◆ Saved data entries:
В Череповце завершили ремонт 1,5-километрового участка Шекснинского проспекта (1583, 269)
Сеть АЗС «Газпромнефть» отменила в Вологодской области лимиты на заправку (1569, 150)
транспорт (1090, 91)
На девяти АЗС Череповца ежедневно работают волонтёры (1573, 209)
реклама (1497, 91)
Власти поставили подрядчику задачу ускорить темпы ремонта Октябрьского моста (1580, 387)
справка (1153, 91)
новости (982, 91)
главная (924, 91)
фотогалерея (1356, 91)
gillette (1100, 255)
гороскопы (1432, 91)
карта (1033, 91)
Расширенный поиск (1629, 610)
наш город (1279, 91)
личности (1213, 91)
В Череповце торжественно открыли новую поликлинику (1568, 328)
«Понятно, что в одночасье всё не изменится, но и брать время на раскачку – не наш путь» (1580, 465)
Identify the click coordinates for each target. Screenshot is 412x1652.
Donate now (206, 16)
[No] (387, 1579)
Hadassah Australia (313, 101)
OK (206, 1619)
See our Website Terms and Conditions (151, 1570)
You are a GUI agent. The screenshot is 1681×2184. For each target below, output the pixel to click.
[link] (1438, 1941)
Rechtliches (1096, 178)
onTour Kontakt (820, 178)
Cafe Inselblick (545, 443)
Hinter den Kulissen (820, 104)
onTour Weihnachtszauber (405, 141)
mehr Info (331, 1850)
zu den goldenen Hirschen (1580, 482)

◆ The problem:
Find and copy each line above that includes the string "click".

◆ Solution to this task:
Identify the click coordinates for each target. Screenshot is 412x1652.
You are a GUI agent. The screenshot is 1681×2184. For each target below, output the pixel to click.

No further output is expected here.